Published item What it binds
State root Anchors account state for settlement and withdrawal proofs on Base
Root id and timestamp Places state inside an explicit publication history; both monotonic
Sequence commitment Binds event ordering to the committed state — no reordered fills
Oracle-source hash Binds the price-source posture used while state advanced
Order-batch commitment Binds the admitted batch around that state — no inserted or removed orders
Config hash and version Bind the active risk and venue rules — fee schedule, margin tier, market list

#Single-writer exchange state

Dexter runs one write path. Funding updates, liquidation passes, imbalance routines, market-state changes, and publication all move through one ordered runtime flow — never through competing writers. In a derivatives venue, wrong sequencing is as expensive as wrong pricing: a funding tick applied out of order can falsify equity, a liquidation racing a fill can settle against the wrong mark. The single-writer model eliminates both classes of bug by making one runtime the sole author of the state transition sequence the rest of the system reads.

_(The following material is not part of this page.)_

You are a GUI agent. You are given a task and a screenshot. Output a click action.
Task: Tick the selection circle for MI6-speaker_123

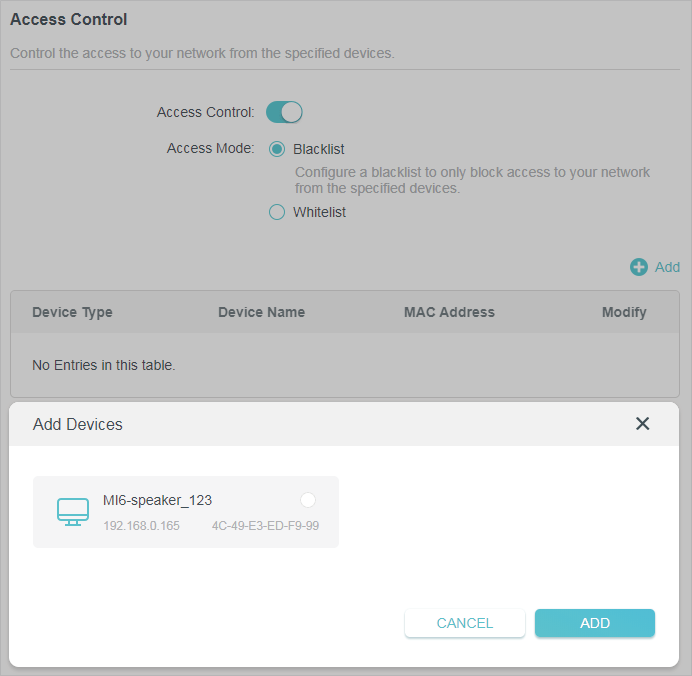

The same runtime that updates balances prepares the material that publication later anchors. That is why settlement context and trading state cannot disagree — they come from the same process, in the same order, behind the same commitment.

TEXT
 signed IOC order
   -> admission and risk checks
   -> pricing and fill decision
   -> ledger, position, fee, and funding updates
   -> snapshot and read-model write
   -> precommitSequencerCommitment(seqCommitment, oracleSourcesHash, orderBatchCommitment)
   -> commitStateRootWithConfig(root, schemaVersion, configHash, configVersion)
   -> vault accepts the root only while publication guards remain satisfied

#Publication as settlement context

Publication exists so the contract layer never has to trust a vague operator claim about runtime state. When the runtime ships a root together with sequence, oracle, batch, and config references, the vault on Base receives a concrete description of what the venue believed at the moment state advanced. That description is what withdrawals, disputes, fraud proofs, reconciliation, and post-hoc review all hang on. Without it, the contract would only know that an off-chain process claimed a balance; with it, the contract can anchor a specific runtime view, preserve it in history, and require every settlement action to point back to something concrete.

Publication is not treated as a runtime-only action. Before the vault accepts a root, the sequencer commitment, oracle-source hash, and order-batch commitment must already be precommitted via precommitSequencerCommitment(seqCommitment, oracleSourcesHash, orderBatchCommitment). The root is then submitted through commitStateRootWithConfig(...), which binds it to the active configHash and configVersion. If the precommitted material does not line up with the root, or if the contract-side governance lock is not satisfied, the publication is rejected and the root never becomes settlement context.

Production posture is stricter than a root commit alone. The governance lock requires the audit anchor to be active, setOrderCommitRequired(true) to be in force, and the publication path to maintain at least one durable evidence rail — either an archive requirement or a DA attestor requirement. A root that exists in isolation is not production-grade; it has to remain tied to the audit chain that explains how the state was published and to the same admission discipline that produced the order flow that generated it. That is what makes the off-chain runtime safe to anchor against on-chain custody.